▸ EXERCICE A: Recopiez le passage de l'extrait fourni qui va de « Dans ce tome » à « et leur époque. ».
▸ EXERCICE B:
Répondez aux questions suivantes à partir de l'extrait fourni.
(i) Quel tome de la série En avant les classiques y est présenté ?
(ii) Les pièces de quel auteur ont redonné au public l'envie de redécouvrir le théâtre de Marivaux ?
(iii) Entre quelles dates se déroule l'affaire des fusils de Hollande ?

Le Passe Muraille

La classe classieuse des Classiques

           

 

Sur les Lumières du XVIIIe siècle français

par Francis Vladimir

 

Dans ce tome 3 de la série En avant les classiques, qui dame le pion au tome 2, à paraître cet été 2024, Patrick Métrope fait le choix de présenter aux lecteurs, des figures que la postérité a figé dans le marbre de la célébrité littéraire, d’autres, oubliées à tort, dont il se plaît à titiller notre curiosité. Voilà donc sept phares rallumés pour mieux nous éclairer même si dans ce XVIIIème des lumières, le bon plaisir du Roi cédant la place au désir de Révolution, l’époque fut des plus chamboulée. Le parti-pris de l’auteur-conférencier est de nous plonger dans l’oeuvre et la vie des auteurs classiques. Pour brosser ce siècle tellurique, il aborde au théâtre, à la philosophie des lumières et à l’engagement politique et historique. Pour chacun de ces items, il fait le choix emblématique des personnalités qui furent dans leur siècle et leur époque.

1/ Pour d’eux d’entre eux, Marivaux ( 1688-1763) et Beaumarchais ( 1732-1799), le rideau se lève sur la scène du théâtre. Avec le jeu de l’amour et du hasardet la double inconstance, le premier s’adonne à la comédie des masques. Sans forcer le détail, rappelons que le théâtre de Marivaux, pour reprendre Sainte-Beuve, dans ses causeries du lundi, avec « son marivaudage, son badinage à froid, espièglerie compassée, pétillement redoublé et prétentieux, enfin une sorte de pédanterie sémillante et jolie » n’est jamais exempt d’une moralité touchante : « …cultiver l’émotion pour amener le lecteur à la vertu. À la base, le procédé utilisé par le Prince peut s’avérer indécent, mais l’art théâtral peut se servir de cette vérité pour atteindre une dimension fantastique à laquelle participe le spectateur. » Et si son œuvre sombra quelque peu dans l’oubli, dans la deuxième moitié du XVIIIème siècle, il faudra attendre l’arrivée des pièces de Musset pour redonner envie au public de redécouvrir l’originalité et l’élégance du théâtre de Marivaux. Le renouveau du théâtre de Marivaux ne sera alors plus démenti.

Favorable à la philosophie des Lumières, Pierre Auguste Caron de Beaumarchais, atteint à la postérité avec le personnage de Figaro ( Le barbier de Séville, Le mariage de Figaro). L’auteur rappelle sa pensée libertaire, son audace et sa témérité. Constitutive d’une mythologie théâtrale , l’oeuvre de Beaumarchais n’en connut pas moins la censure et les polémiques de son époque. « Souviens-toi qu’un homme sage ne fait pas affaire avec son temps » et, sans ambages, Patrick Métrope nous rappelle combien le théâtre de Beaumarchais s’ancre dans les pratiques et mœurs du temps, et fait écho à la colère et exaspération populaires qui ne cessaient de grandir. L’oeuvre comme il est souligné, à raison, est annonciatrice des bouleversements à venir et est pré-révolutionnaire. L’auteur s’amuse à restituer et resituer l’affaire des fusils de Hollande qui fut à Beaumarchais sa descente aux enfers entre juin 1792 et février 1793, événements qui prennent des allures d’Odyssée et s’il plaisait à Beaumarchais de s’interroger sur un nouvel art théâtral dont la postérité n’aura cesse de le louer, l’art politique lui fut une douloureuse réalité qui n’autorisait guère d’en rire, et lui valut in extremis d’échapper à l’échafaud.

▸ DONNÉES FOURNIES:
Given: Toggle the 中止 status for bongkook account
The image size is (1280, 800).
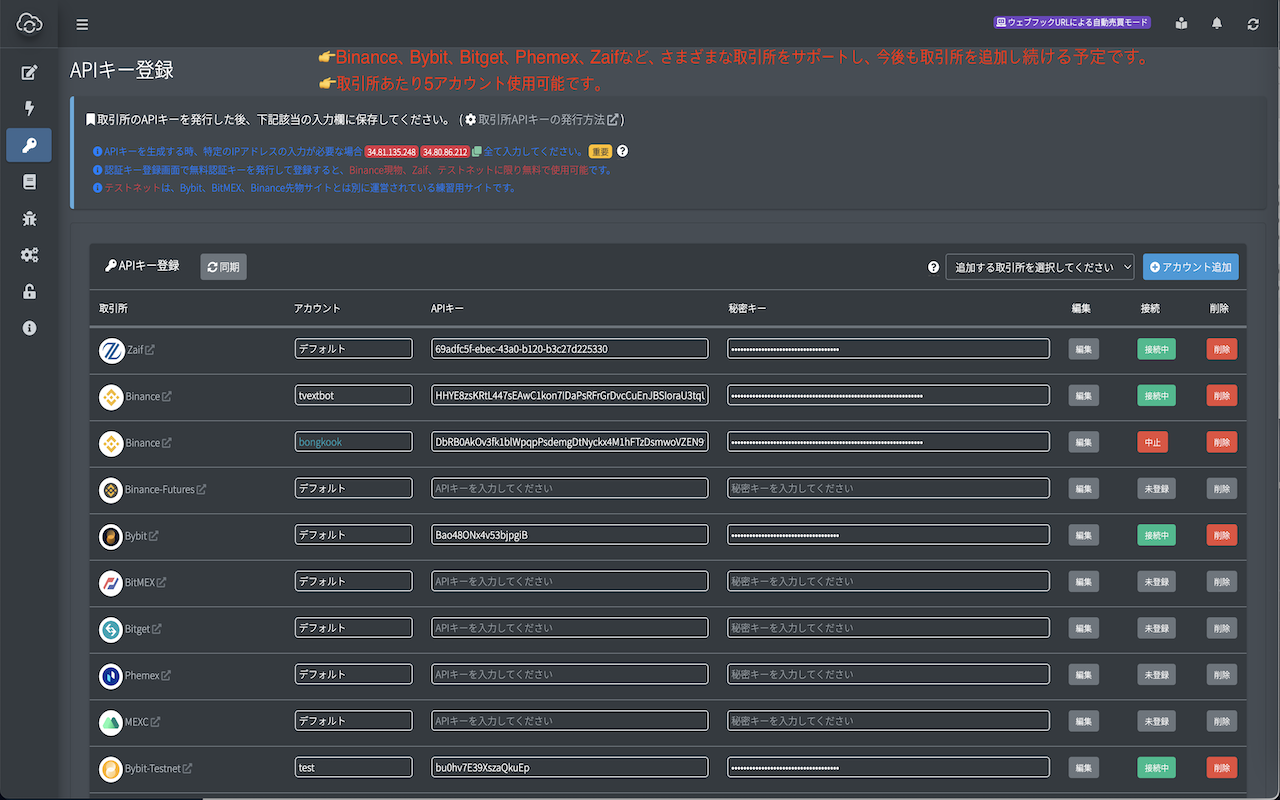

▸ CORRIGÉ A:
Dans ce tome 3 de la série En avant les classiques, qui dame le pion au tome 2, à paraître cet été 2024, Patrick Métrope fait le choix de présenter aux lecteurs, des figures que la postérité a figé dans le marbre de la célébrité littéraire, d’autres, oubliées à tort, dont il se plaît à titiller notre curiosité. Voilà donc sept phares rallumés pour mieux nous éclairer même si dans ce XVIIIème des lumières, le bon plaisir du Roi cédant la place au désir de Révolution, l’époque fut des plus chamboulée. Le parti-pris de l’auteur-conférencier est de nous plonger dans l’oeuvre et la vie des auteurs classiques. Pour brosser ce siècle tellurique, il aborde au théâtre, à la philosophie des lumières et à l’engagement politique et historique. Pour chacun de ces items, il fait le choix emblématique des personnalités qui furent dans leur siècle et leur époque.

▸ CORRIGÉ B:
(i) Le tome 3.
(ii) Celles de Musset.
(iii) Entre juin 1792 et février 1793.